TASK INSTRUCTIONS -> Copy out the entries starting at the line containing "Image resolution: width=900, height=874." and ending at the line containing "Instagram (859, 831)", keeping the requests and increasing every coordinate in the answers by 85. Leave out all other lines.

DATA LISTING ->
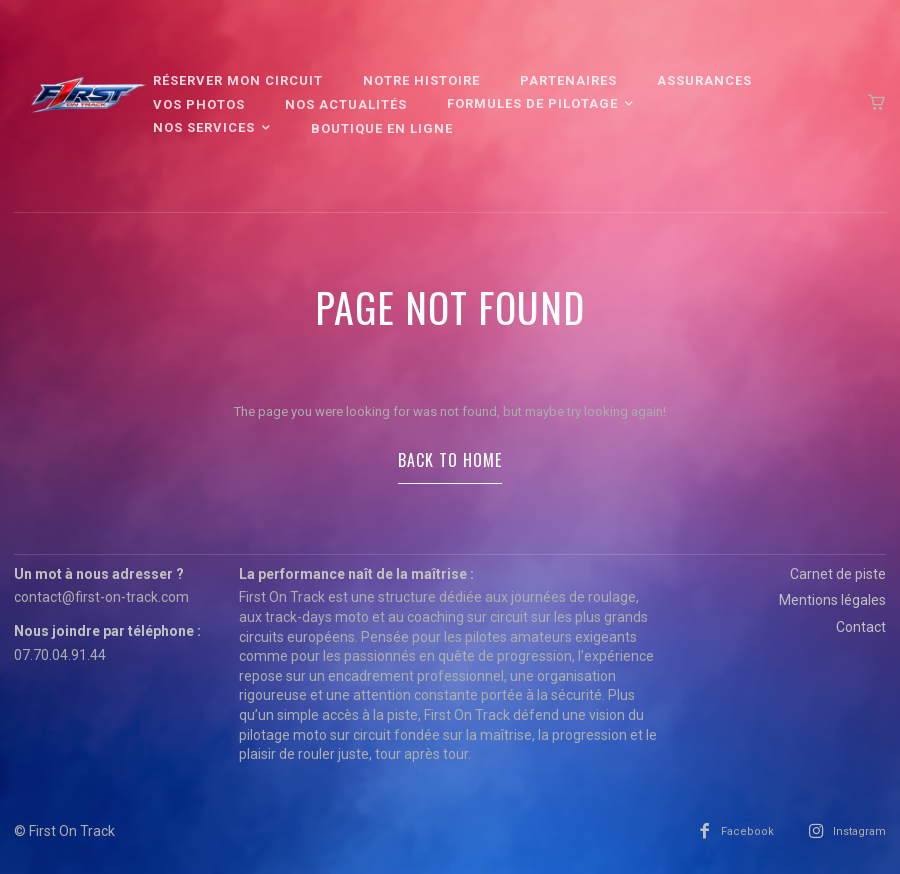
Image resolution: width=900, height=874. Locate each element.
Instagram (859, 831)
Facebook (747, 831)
* * *
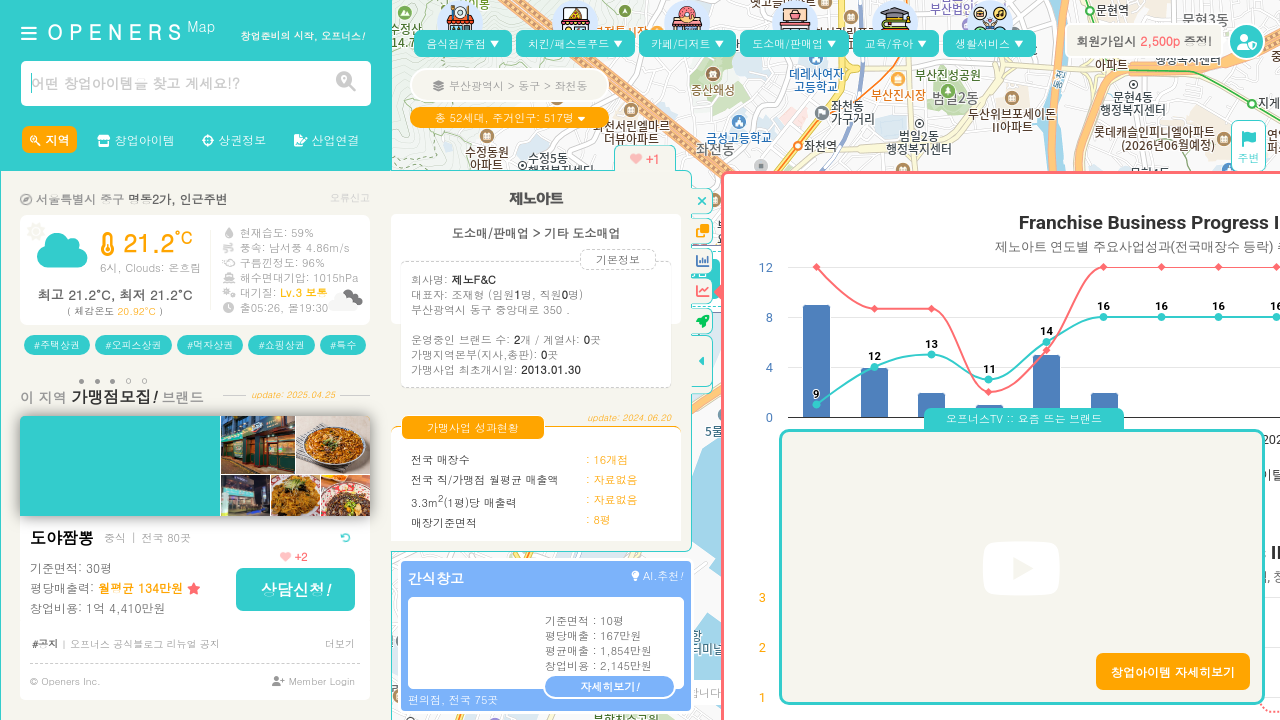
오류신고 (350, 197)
--
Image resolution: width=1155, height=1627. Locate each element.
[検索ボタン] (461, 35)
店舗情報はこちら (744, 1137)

RESPONSE TO THE TASK ->
Image resolution: width=900, height=874. Locate each element.
Instagram (944, 916)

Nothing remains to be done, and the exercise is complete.